Network degredation caused by ASPM

Date: 20 Jan 2026

For the past week I have been troubleshooting a very inconsistent error on the WAN NIC for my new firewalls. I got two Protectli VP2440 with 2 x SFP+ and 2 x 2.5G Intel I226-V. I installed OPNsense on the boxes and got them deployed in a HA setup.

Immediately I tried downloading some large linux ISO’s to see how the throughput would be, and after hitting ~100MB/s download speed, the WAN would cut out.

Looking through the logs, I did not see anything out of the normal, no errors, no warnings, no nothing. I’m probing my ISP’s gateway and two VPS’s from different providers, for measuring my internet availability using blackbox_exporter. Looking at my Grafana dashboard, I could see something was off. 1/3 of my probe targets would report ICMP was not going through. But not consistently, the probe targets would go down by turn with about 10m intervals.

Grafana dashboard for internet connectivity

I also started to notice some websites taking ~10s to load and then I got emails from alertmanager, telling me that my blackbox_exporter targets was hitting the timeout.

Grafana dashboard showing normal HTTP probe traffic

and for a refrence, this is how it normally looks, with an interruption the 10/01 where I deployed the firewalls.

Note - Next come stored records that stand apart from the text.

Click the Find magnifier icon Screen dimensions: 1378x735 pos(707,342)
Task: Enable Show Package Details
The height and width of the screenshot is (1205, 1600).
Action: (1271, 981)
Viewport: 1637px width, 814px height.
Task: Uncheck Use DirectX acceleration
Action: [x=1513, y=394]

Grafana dashboard showing normal HTTP probe traffic

Troubleshooting

I started with gathering some data on what was actually happening and when.

ICMP would stop working for 8.8.8.8 but not for 1.1.1.1
HTTPS would timeout on some hosts but not others.

ICMP

Running traceroute 8.8.8.8 or traceroute 1.1.1.1 would show the same path out of my ISP and then go to either google or cloudflare.

When I did tcpdump on my WAN NIC, I would see ICMP traffic leave for both of the targets, but only traffic from 1.1.1.1 would come back in.

I was always able to ping 1.1.1.1 but every time I had issues it would cut traffic from 8.8.8.8.

So this was a pattern to follow.

Not long after I now experienced my ping traffic also cutting out for one of my rented VPS servers at hetzner. Now I was able to do a tcpdump on both sides.

tcpdump for local FW

20:17.503297 IP redacted.static.cust.fastspeed.dk > static.redacted.clients.your-server.de: ICMP echo request, id 15980, seq 5255, length 64
20:18.519553 IP redacted.static.cust.fastspeed.dk > static.redacted.clients.your-server.de: ICMP echo request, id 15980, seq 5256, length 64
20:19.527098 IP redacted.static.cust.fastspeed.dk > static.redacted.clients.your-server.de: ICMP echo request, id 15980, seq 5257, length 64
20:20.530589 IP redacted.static.cust.fastspeed.dk > static.redacted.clients.your-server.de: ICMP echo request, id 15980, seq 5258, length 64

tcpdump for VPS

20:17.515239 IP redacted.static.cust.fastspeed.dk > static.redacted.clients.your-server.de: ICMP echo request, id 15980, seq 5255, length 64
20:17.515290 IP static.redacted.clients.your-server.de > redacted.static.cust.fastspeed.dk: ICMP echo reply, id 15980, seq 5255, length 64
20:18.531662 IP redacted.static.cust.fastspeed.dk > static.redacted.clients.your-server.de: ICMP echo request, id 15980, seq 5256, length 64
20:18.531713 IP static.redacted.clients.your-server.de > redacted.static.cust.fastspeed.dk: ICMP echo reply, id 15980, seq 5256, length 64
20:19.539333 IP redacted.static.cust.fastspeed.dk > static.redacted.clients.your-server.de: ICMP echo request, id 15980, seq 5257, length 64
20:19.539426 IP static.redacted.clients.your-server.de > redacted.static.cust.fastspeed.dk: ICMP echo reply, id 15980, seq 5257, length 64
20:20.542705 IP redacted.static.cust.fastspeed.dk > static.redacted.clients.your-server.de: ICMP echo request, id 15980, seq 5258, length 64
20:20.542762 IP static.redacted.clients.your-server.de > redacted.static.cust.fastspeed.dk: ICMP echo reply, id 15980, seq 5258, length 64

I could now verify that the issue was somewhere between my OPNsense firewall and the VPS server.

DNS

In the middle of everything, I discovered some error logs from my nginx in front of my internal DNS servers, showing issues with responding to queries all week.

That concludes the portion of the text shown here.